Ensemble Methods¶

Combining multiple models to produce better predictions than any single model. Three main strategies: bagging (parallel, reduce variance), boosting (sequential, reduce bias), stacking (learn how to combine).

Bagging (Bootstrap Aggregating)¶

Train multiple models on bootstrap samples (random sampling with replacement), aggregate predictions by voting (classification) or averaging (regression).

from sklearn.ensemble import BaggingClassifier
from sklearn.tree import DecisionTreeClassifier

bagging = BaggingClassifier(
    estimator=DecisionTreeClassifier(max_depth=None),
    n_estimators=50,
    max_samples=0.8,    # 80% of data per base model
    max_features=0.8,   # 80% of features per base model
    bootstrap=True,
    oob_score=True,     # out-of-bag estimate (free validation)
    random_state=42
)
bagging.fit(X_train, y_train)
print(f"OOB score: {bagging.oob_score_:.3f}")

Random Forest is bagging + random feature subsets at each split. The most successful bagging method.

Dataset records »
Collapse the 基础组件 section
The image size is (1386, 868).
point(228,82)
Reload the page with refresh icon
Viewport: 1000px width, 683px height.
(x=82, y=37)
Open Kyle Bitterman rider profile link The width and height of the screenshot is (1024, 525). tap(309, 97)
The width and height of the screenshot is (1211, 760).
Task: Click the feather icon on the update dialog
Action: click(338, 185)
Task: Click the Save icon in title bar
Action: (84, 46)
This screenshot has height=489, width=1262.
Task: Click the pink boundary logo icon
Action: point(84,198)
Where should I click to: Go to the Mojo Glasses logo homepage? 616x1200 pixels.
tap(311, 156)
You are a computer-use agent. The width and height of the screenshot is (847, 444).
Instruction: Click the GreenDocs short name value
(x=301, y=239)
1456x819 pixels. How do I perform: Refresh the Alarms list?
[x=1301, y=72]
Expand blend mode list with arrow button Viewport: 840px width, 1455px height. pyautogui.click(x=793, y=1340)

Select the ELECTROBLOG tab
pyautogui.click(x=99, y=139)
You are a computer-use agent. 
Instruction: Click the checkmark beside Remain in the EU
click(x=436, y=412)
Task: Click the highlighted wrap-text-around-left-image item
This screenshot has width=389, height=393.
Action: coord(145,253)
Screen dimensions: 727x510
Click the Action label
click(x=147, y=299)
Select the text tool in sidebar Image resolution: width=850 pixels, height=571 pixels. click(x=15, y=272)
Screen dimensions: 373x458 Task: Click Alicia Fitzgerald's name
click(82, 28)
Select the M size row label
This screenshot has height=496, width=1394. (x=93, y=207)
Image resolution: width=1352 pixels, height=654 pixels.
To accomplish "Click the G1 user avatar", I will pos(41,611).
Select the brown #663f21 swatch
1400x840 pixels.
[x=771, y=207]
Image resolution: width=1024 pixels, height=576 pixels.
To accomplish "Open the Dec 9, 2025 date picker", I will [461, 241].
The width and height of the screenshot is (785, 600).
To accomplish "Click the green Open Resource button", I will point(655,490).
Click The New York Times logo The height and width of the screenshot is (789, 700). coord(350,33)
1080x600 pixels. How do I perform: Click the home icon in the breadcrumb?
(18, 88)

What is asked » In the ensemble methods text, what does Random Forest add to bagging?

Exercise result » Random feature subsets at each split.